# [Written instruction]
Please copy the rows starting at the one with "About (765, 40)" and ending at the one with "引用 (469, 1032)", swapping "Careers" for "Jobs" and changing nothing else. Leave the pictures out of your answer.

# [Input rows]
▶
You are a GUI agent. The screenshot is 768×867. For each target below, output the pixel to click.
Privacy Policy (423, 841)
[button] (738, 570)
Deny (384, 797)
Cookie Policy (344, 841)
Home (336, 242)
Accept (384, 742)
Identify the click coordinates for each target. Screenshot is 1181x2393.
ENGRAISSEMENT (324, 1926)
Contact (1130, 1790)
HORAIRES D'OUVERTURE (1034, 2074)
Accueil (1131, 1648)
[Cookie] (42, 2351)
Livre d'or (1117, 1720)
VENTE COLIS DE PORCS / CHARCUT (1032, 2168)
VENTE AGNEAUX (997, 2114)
◀
▶
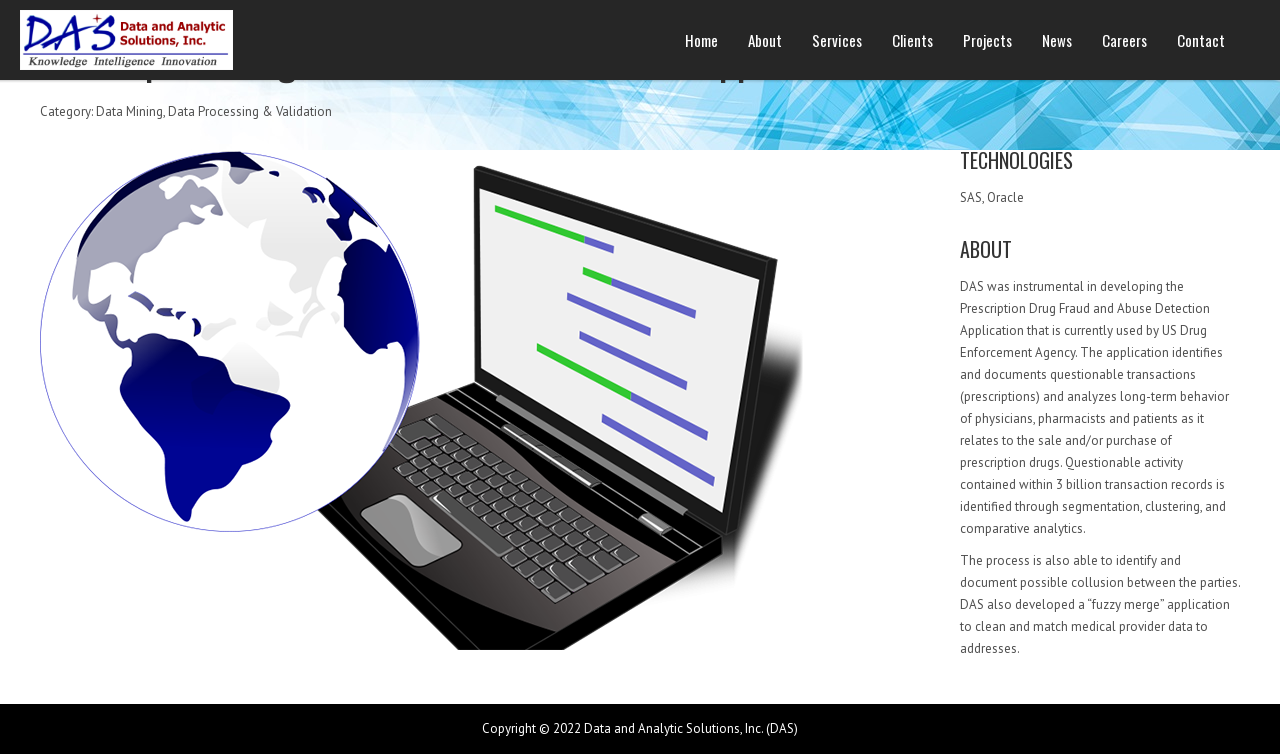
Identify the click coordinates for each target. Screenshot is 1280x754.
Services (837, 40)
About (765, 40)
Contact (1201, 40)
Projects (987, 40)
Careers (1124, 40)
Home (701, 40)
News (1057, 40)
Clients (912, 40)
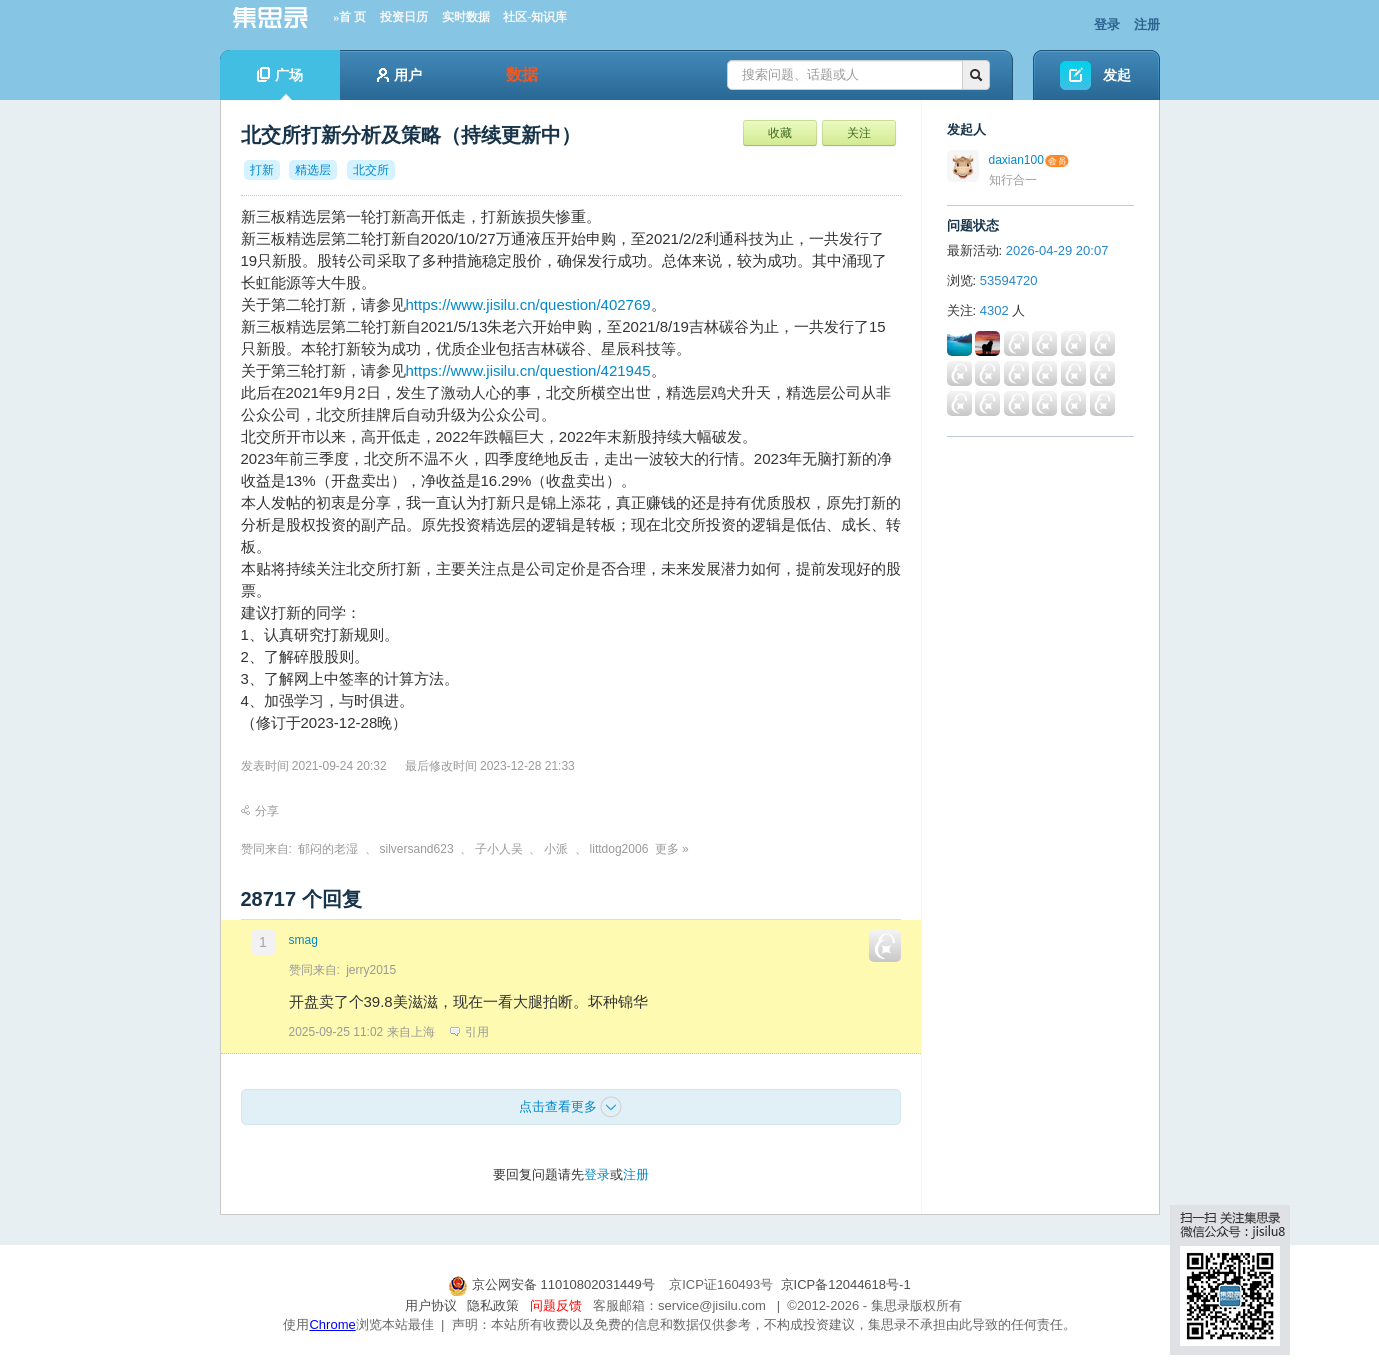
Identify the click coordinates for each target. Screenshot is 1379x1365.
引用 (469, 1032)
◀
# [Output below]
About (765, 40)
Contact (1201, 40)
Projects (987, 40)
Jobs (1124, 40)
Home (701, 40)
News (1057, 40)
Clients (912, 40)
Identify the click coordinates for each target. Screenshot is 1379x1365.
引用 (469, 1032)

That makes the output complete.